Instructions to follow
I'd ask you to write out the lines below exactly, with no images.

Recorded data

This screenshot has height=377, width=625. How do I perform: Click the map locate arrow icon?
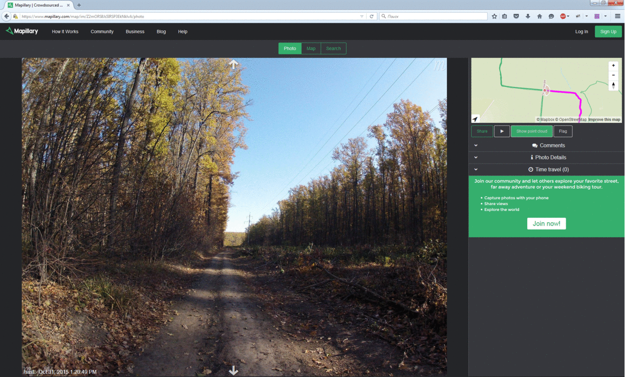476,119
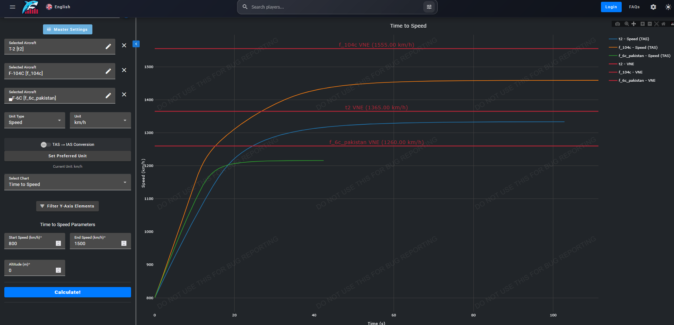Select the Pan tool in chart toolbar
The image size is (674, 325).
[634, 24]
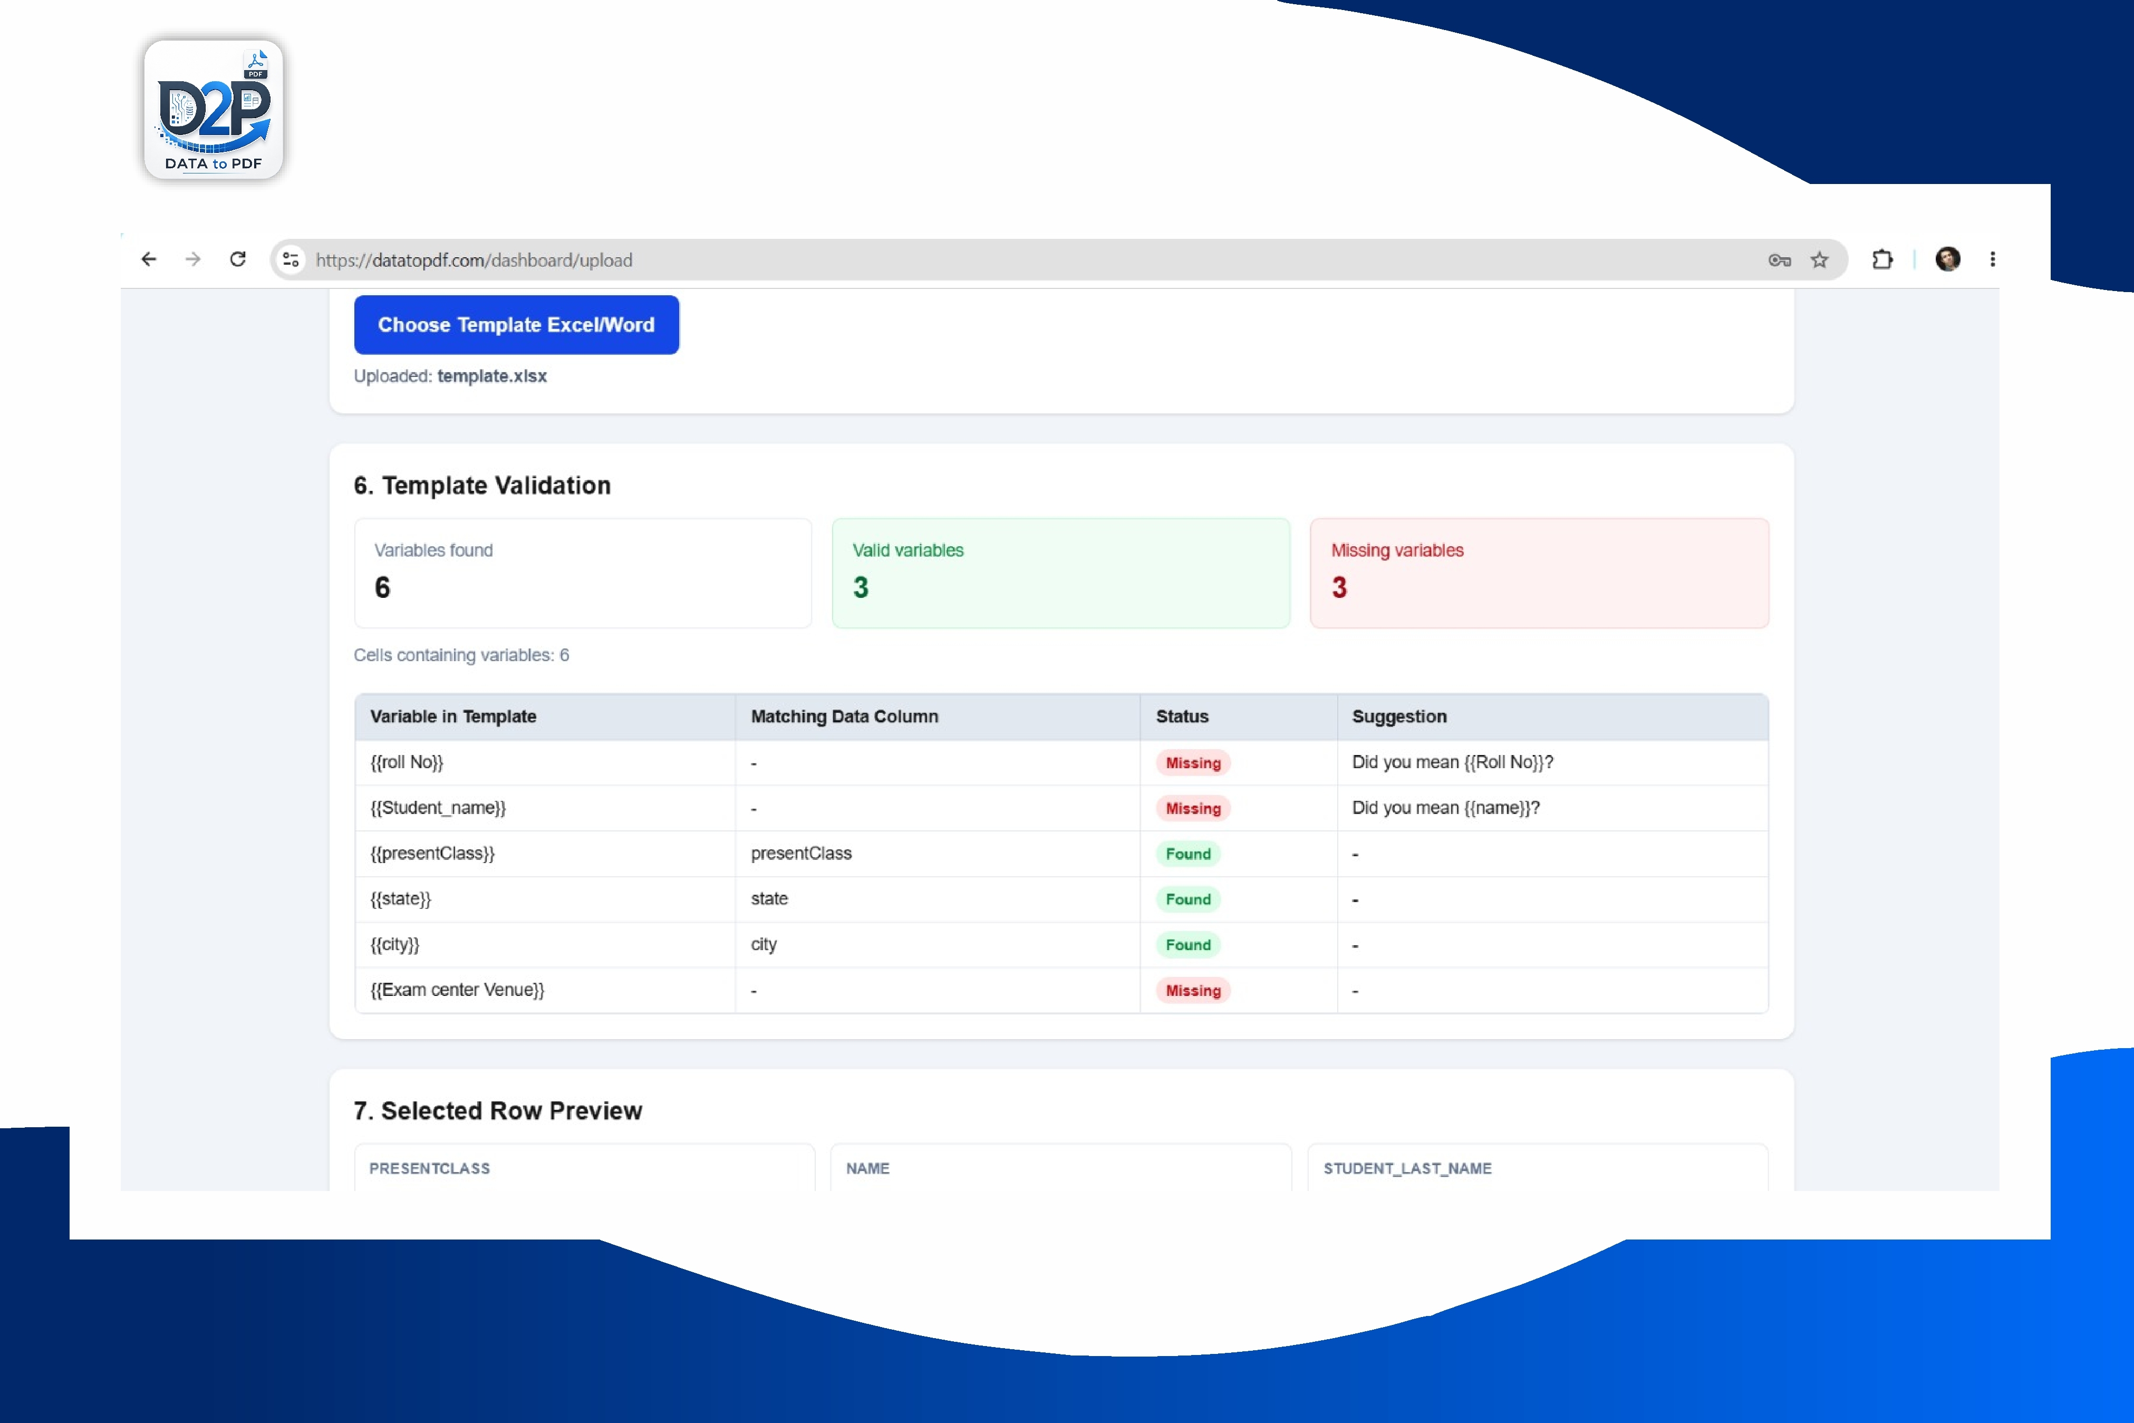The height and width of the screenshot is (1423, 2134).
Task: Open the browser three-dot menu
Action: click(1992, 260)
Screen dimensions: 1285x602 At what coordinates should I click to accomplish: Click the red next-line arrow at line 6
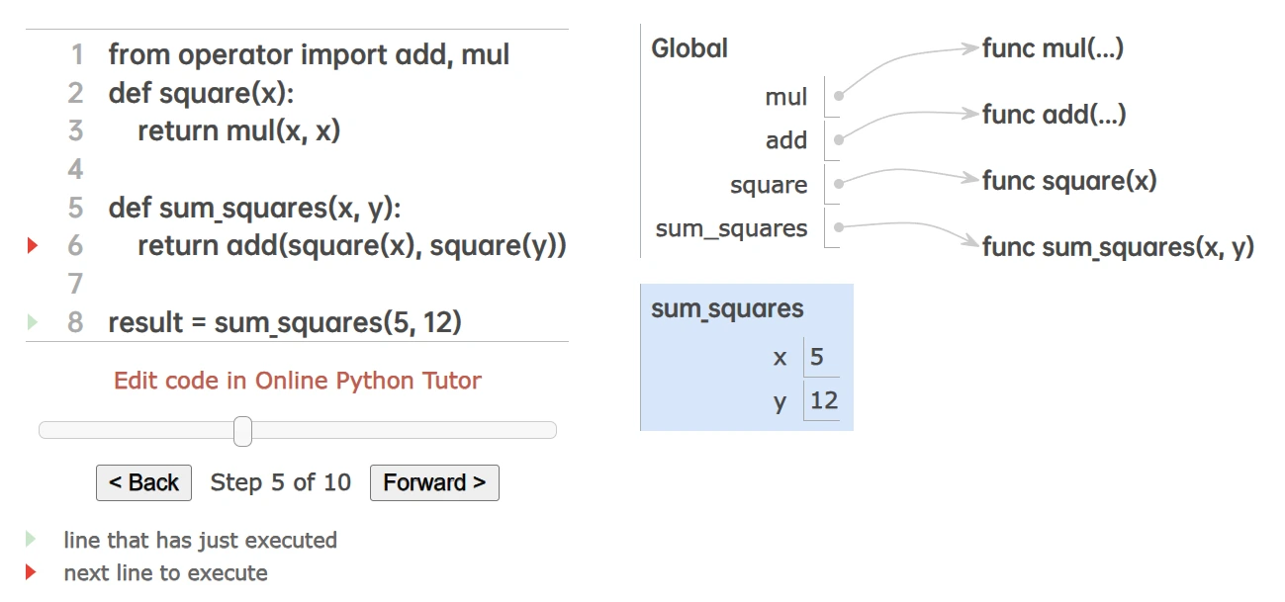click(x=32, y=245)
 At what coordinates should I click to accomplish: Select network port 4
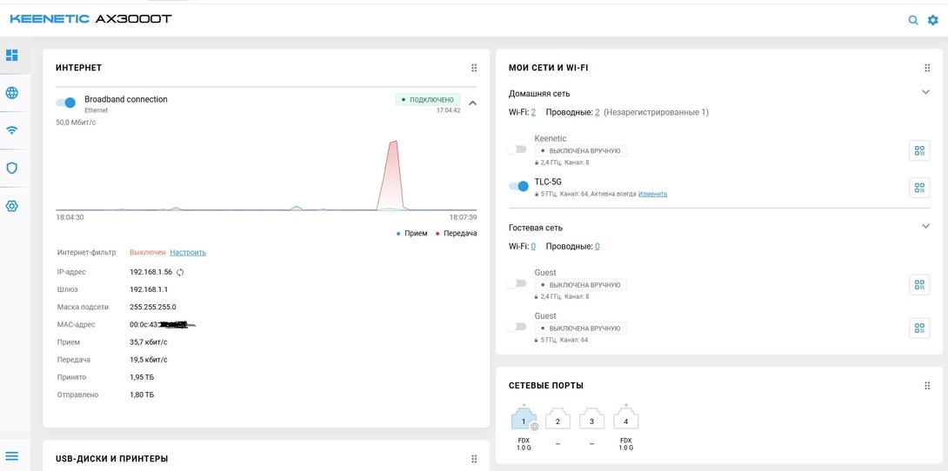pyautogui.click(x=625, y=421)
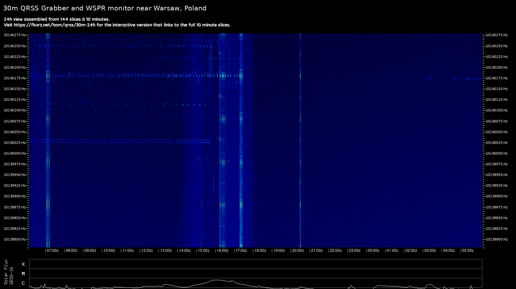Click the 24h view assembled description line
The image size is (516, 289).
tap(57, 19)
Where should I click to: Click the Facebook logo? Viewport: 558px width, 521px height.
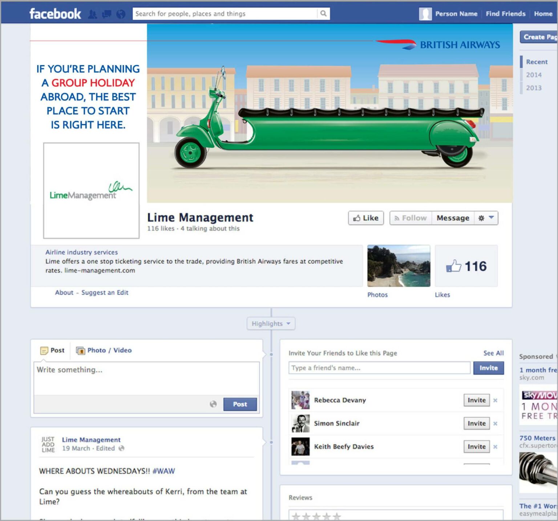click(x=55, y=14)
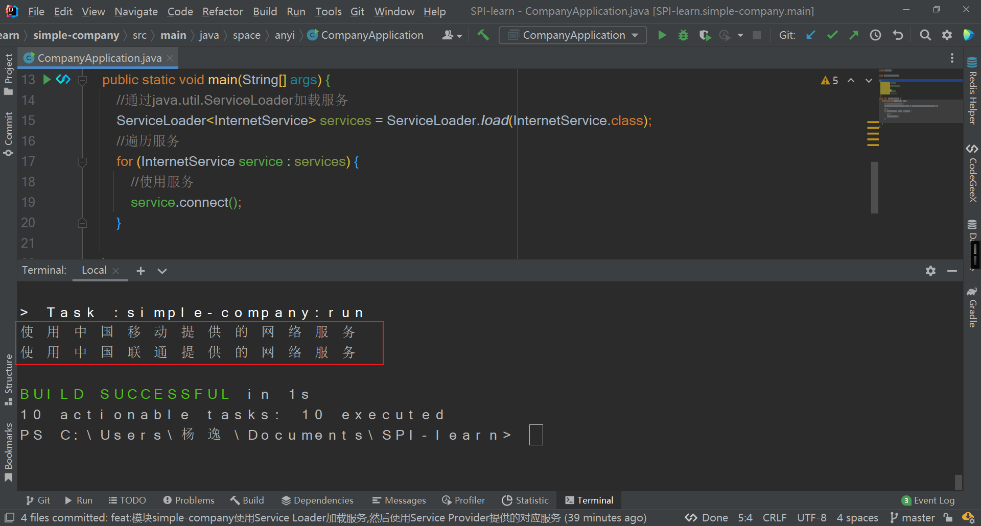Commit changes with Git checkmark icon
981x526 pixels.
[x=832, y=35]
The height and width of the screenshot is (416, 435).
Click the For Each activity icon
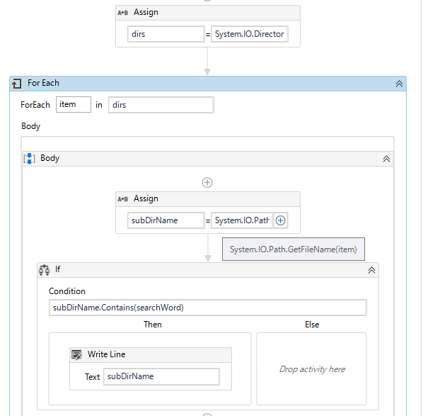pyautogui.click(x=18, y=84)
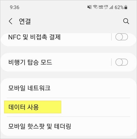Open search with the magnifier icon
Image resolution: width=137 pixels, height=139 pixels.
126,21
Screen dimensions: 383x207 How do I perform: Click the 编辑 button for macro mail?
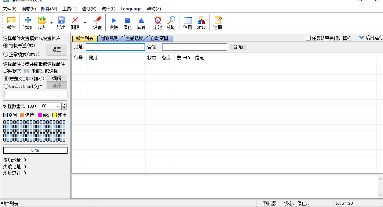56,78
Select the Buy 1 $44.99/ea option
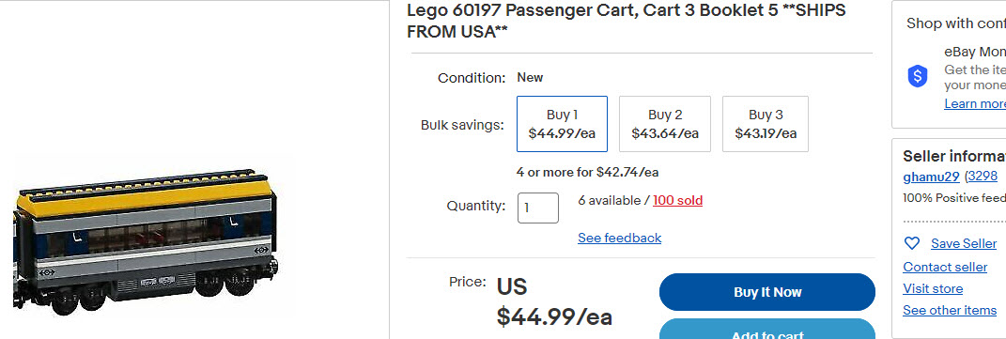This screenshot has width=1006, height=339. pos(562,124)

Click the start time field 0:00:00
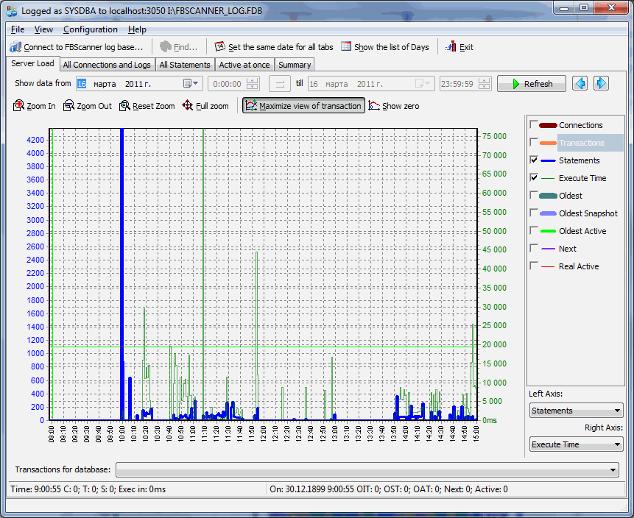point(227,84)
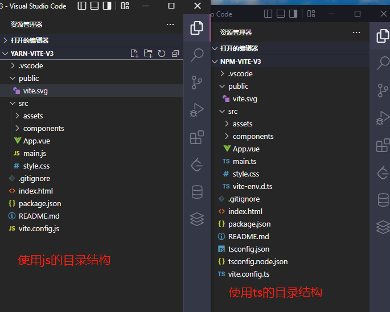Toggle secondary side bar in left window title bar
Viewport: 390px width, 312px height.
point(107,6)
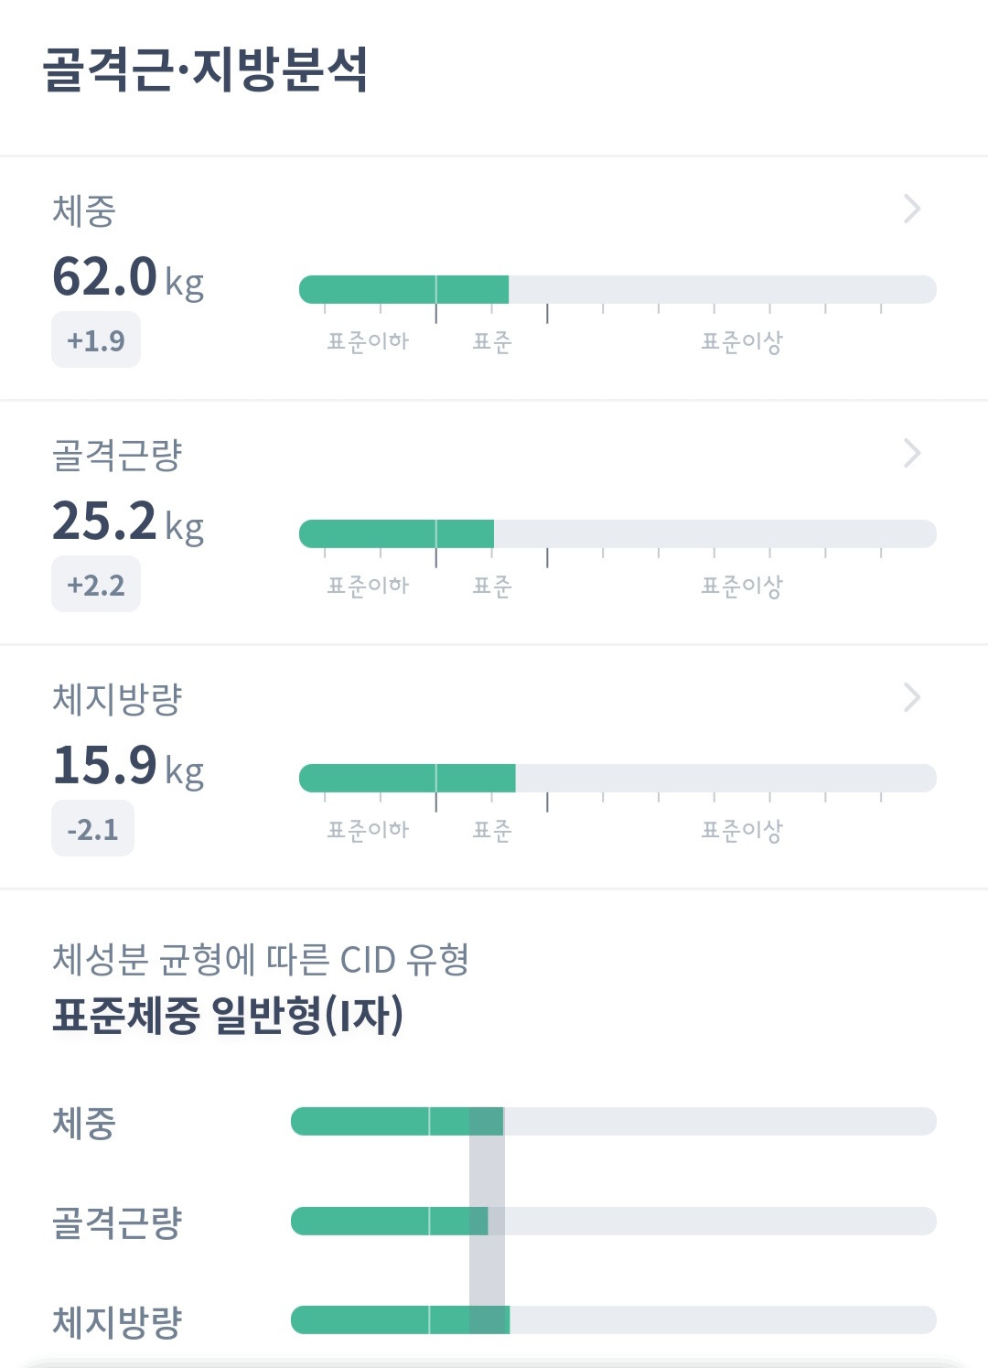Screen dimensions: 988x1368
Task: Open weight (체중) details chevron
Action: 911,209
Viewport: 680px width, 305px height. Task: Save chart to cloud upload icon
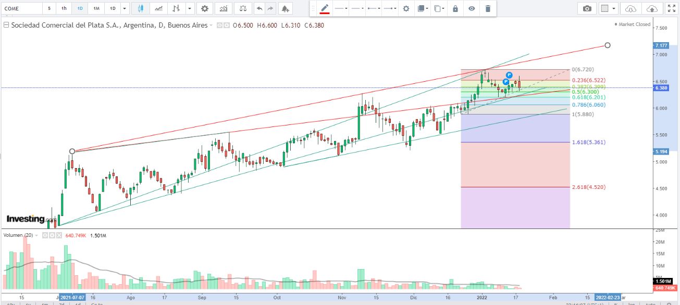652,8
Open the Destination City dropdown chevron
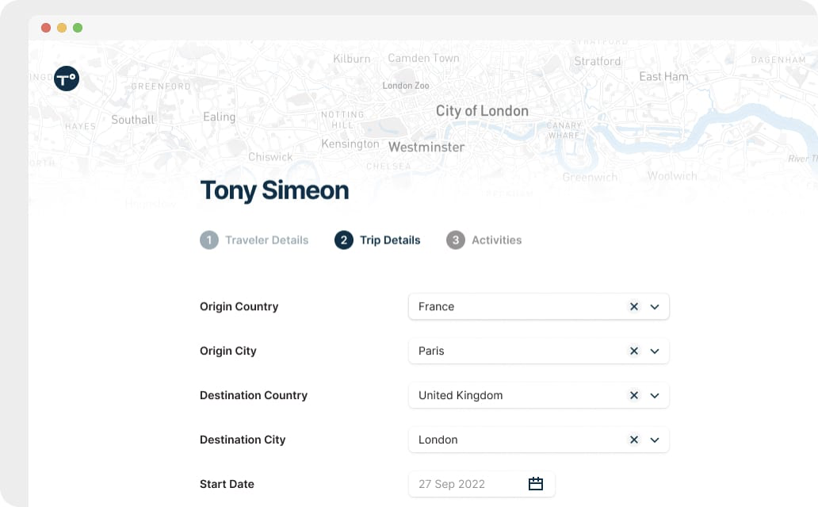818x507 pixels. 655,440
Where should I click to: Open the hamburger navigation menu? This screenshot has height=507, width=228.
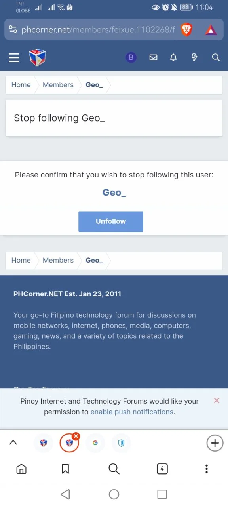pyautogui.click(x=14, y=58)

Result of the exercise
This screenshot has height=377, width=625. How do I perform: Click the map locate arrow icon?
476,119
Select the Pan tool in chart toolbar
The image size is (674, 325).
[634, 24]
The height and width of the screenshot is (1423, 2134).
Task: Open the browser three-dot menu
Action: click(1992, 260)
Screen dimensions: 1285x602 At what coordinates should I click to accomplish: Click the red next-line arrow at line 6
click(x=32, y=245)
 At what coordinates should I click to accomplish: Select network port 4
pyautogui.click(x=625, y=421)
Click the 24h view assembled description line
The image size is (516, 289).
tap(57, 19)
Where should I click to: Click the Facebook logo? Viewport: 558px width, 521px height.
click(x=55, y=14)
Commit changes with Git checkmark icon
981x526 pixels.
[x=832, y=35]
The height and width of the screenshot is (416, 435).
Click the For Each activity icon
pyautogui.click(x=18, y=84)
Open search with the magnifier icon
Image resolution: width=137 pixels, height=139 pixels.
126,21
Screen dimensions: 383x207 How do I perform: Click the 编辑 button for macro mail?
56,78
Select the Buy 1 $44.99/ea option
This screenshot has width=1006, height=339. pos(562,124)

Click the start time field 0:00:00
point(227,84)
Toggle secondary side bar in left window title bar
Viewport: 390px width, 312px height.
point(107,6)
Screen dimensions: 988x1368
Task: Open weight (체중) details chevron
Action: 911,209
Viewport: 680px width, 305px height. Task: Save chart to cloud upload icon
652,8
Open the Destination City dropdown chevron
818x507 pixels. 655,440
Where should I click to: Open the hamburger navigation menu? This screenshot has height=507, width=228.
pyautogui.click(x=14, y=58)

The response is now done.